Consider the following if you are unsure as to whether or not you should localize your training programs or at least some of them.

  1. Does your audience speak, or at least understand, English? Some foreign employees likely do, but the majority probably do not. So who are you trying to reach? Do not assume everyone speaks English.
  2. Is the majority of the content applicable, in whole or in part, to your target audience?  Note that this does not even have to involve translation since labor laws, customary usage, procedures, etc. are usually different from country to country.  It is common practice that some sections are adapted or simply removed.

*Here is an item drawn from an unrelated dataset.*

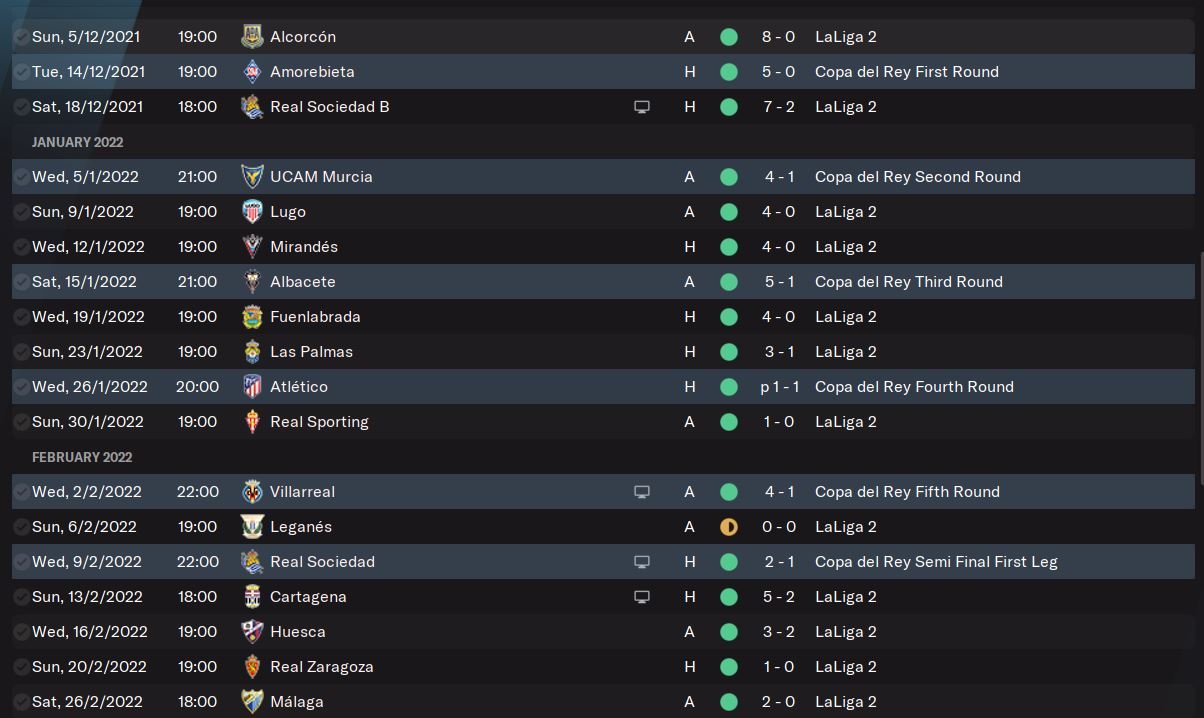
Task: Click the Alcorcón club badge
Action: click(252, 37)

  3. Do you have a legal obligation to provide the program in the local language?  Some countries, like Canada, require all materials (training, documentation, signage, etc.) to be in the official language(s).
  4. Do you have a legal motivation to provide the program in the local language? With safety training for instance, it’s likely that a course deployed in the non-official language would not be admissible in court in case of an accident.
  5. Does the size of the audience justify the cost of localization? Keep in mind that a given course does not have to be localized the same way across all the languages needed. An experienced localization company should be able to offer different approaches to fit various budgets. You may refer to this white paper on audio-video localization, an important component of localization cost.
  6. What image do you want to project to your foreign language speaking employees?  This final question may be the most important because even though many people speak English across the globe, most prefer to use their native language.  A localized training course is less susceptible to be perceived as a “Push from Corporate” and therefore more likely to be received favorably and adhered to.  As a side note to this point, all training development should involve the local personnel to some extent to give them a sense of ownership, as well as to give them the opportunity to provide feedback on points 2 and 3 above.

The next step: Some software is more conducive to localization than others. If you determine that localization makes sense, design your courses knowing they will be localized. This will save money and prevent headaches in the long run. Again, an experienced localization company should be able to assist you in the process.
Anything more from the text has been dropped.